MasterPlus+ software handles the LCD display and fan curves. It works, but the interface feels dated compared to CAM. Cooler Master updates it regularly, and it’s functional. Just not pretty. The LCD resolution is lower than the Kraken’s panel, which is visible if you display detailed images. For temp readouts and simple animations, the difference is minor.

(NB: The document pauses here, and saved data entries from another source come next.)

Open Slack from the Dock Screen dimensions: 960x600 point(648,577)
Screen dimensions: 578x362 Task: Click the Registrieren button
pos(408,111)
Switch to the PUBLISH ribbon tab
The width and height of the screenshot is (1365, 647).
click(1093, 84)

Best for: Builders who want an LCD-equipped AIO that fits in more cases, with strong cooling performance at a lower cost than the NZXT Kraken.

What to Look For

Here’s what actually matters when picking a CPU cooler in 2026:

  1. Match the cooler to your CPU’s TDP. A 65W Ryzen 5 9600X doesn’t need a 360mm AIO. A 170W Ryzen 9 9950X doesn’t belong under a budget single-tower air cooler. Check your CPU’s TDP rating and pick a cooler rated for at least that wattage. Going 50W above is smart headroom. Going 200W above is wasted money.
  2. Measure your case clearance. CPU cooler height is the number one compatibility issue in PC building. Dual-tower air coolers range from 155mm to 168mm. Most mid-tower cases support 160 to 170mm. Check both numbers before ordering. For AIOs, measure radiator mounting space and tube routing clearance.
  3. Noise matters more than you think. A cooler that keeps your CPU at 75 degrees but runs at 40 dBA will make you miserable in a quiet room. Look for coolers that stay under 30 dBA during typical gaming loads. The best ones on this list sit around 25 dBA, which is quieter than a refrigerator.
  4. RAM clearance on air coolers. Dual-tower air coolers overhang the first DIMM slot on most motherboards. If you use RAM with tall heatspreaders or RGB light bars, check whether the cooler’s offset design clears them. Low-profile DDR5 kits from Corsair, G.Skill, and Kingston eliminate this problem entirely.
  5. Warranty length signals confidence. Noctua includes a six-year warranty. Arctic gives you six years. Budget brands offer two to three years. A longer warranty means the manufacturer trusts the cooler’s longevity. For AIOs with pumps that can fail, warranty length matters more than on air coolers.